Fifty years on, Mick remembers

Mick Hoare (Ivan Kemp) 246626_06

Leopold veteran Mick Hoare speaks to Luke Voogt about the mates he lost to war 50 years ago, ahead of Vietnam Veterans’ Day next Wednesday.

The last Australian killed in the Vietnam War is always foremost in the mind of Leopold veteran Mick Hoare on August 18.

Ralph Niblett was shot in the chest almost 50 years ago on September 21, 1971, during the Battle of Núi Lé, the last major engagement fought by Australian soldiers in Vietnam. He was 22 years old.

“He had a girlfriend and plans to get married when he came back,” the 75-year-old said.
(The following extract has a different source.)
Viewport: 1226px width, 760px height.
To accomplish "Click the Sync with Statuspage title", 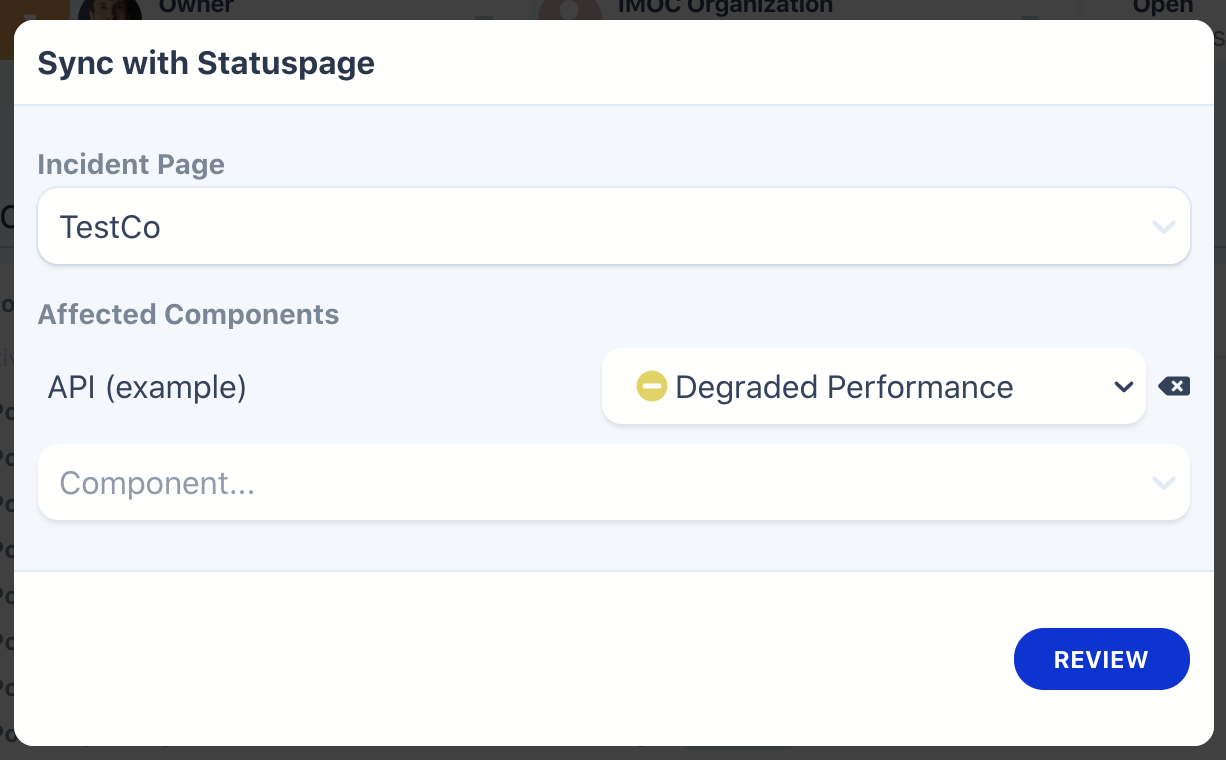I will point(206,63).
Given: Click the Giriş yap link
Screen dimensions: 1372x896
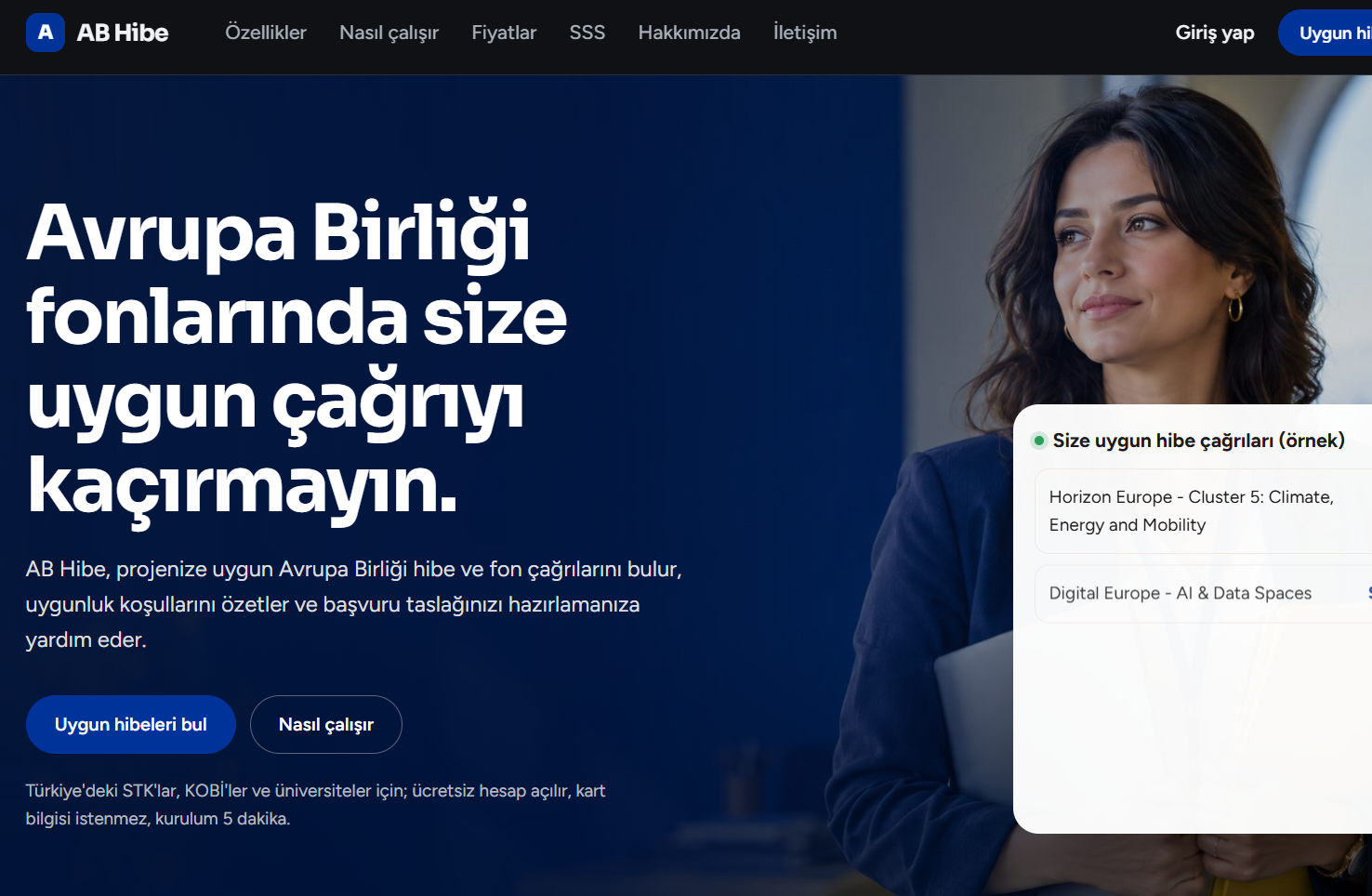Looking at the screenshot, I should pyautogui.click(x=1215, y=33).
“Our boys were patrolling and they came across a bunker system and got into a bit of strife. He turned out to be the last Australian soldier killed in action over there.

“We lost five killed and 24 wounded in that. They were all well-trained soldiers with similar plans.”

Mr Hoare and Mr Niblett were in the same platoon at Puckapunyal during recruit training for national service.

They would meet up on weekends off for coffee as their battalion, 4RAR, undertook jungle training in Queensland while awaiting deployment to Vietnam.

Mr Hoare was initially conscripted in 1966, but authorities allowed him to defer his national service as he completed an accounting course at night school.

At 1am on May 1, 1971, he and his comrades flew out of Townsville on Boeing 707.

As an operations clerk, Lance Corporal and later Corporal Hoare would record radio messages and disseminate orders at the Australian base in Nui Dat.

Three or four nights a week he would man an M60 machine gun at a sentry point behind claymores – anti-personal mines packed with explosives and about 700 deadly steel balls each.

“At night you could see all the bombing and that in the distance,” he said.

He and his comrades celebrated in August when the Australian government announced it was pulling out of the unpopular war.

“We all used to keep a calendar and every day you’d get up and blank a square,” he said.

“Everyone was pretty thrilled. The Viet Cong were probably quite happy to hear that too.”

The lifelong Leopold local, whose ancestors in Geelong date back to 1858, went back to his job with Country Roads Board, now VicRoads, after returning from Vietnam in October 1971.

But he has never forgotten those lost, and the veterans who survived with the physical and mental scars of war.

“We lost nine all up while we were there, but you don’t hear so much about the ones that were wounded,” he said.

“It was more about the body count, as the Americans called it.”

For the past two years 4RAR veterans had planned to hold a reunion in Canberra on September 21 for the 50th anniversary of Núi Lé.

But the recent COVID-19 outbreak in NSW forced them to cancel.

“It’s very disappointing – we were really looking forward to this one,” Mr Hoare said.

“But with everything happening it was the only responsible thing to do.”

Instead Mr Hoare will join a veterans lunch at Geelong West on Sunday and fly the Australian flag at half-mast at home next Wednesday as he quietly contemplates the fallen for Vietnam Veterans’ Day.

“For me Ralph is always front of mind of those we lost,” he said.

“The spirit lives on. We’ll carry on, keep in touch and open up when we can.”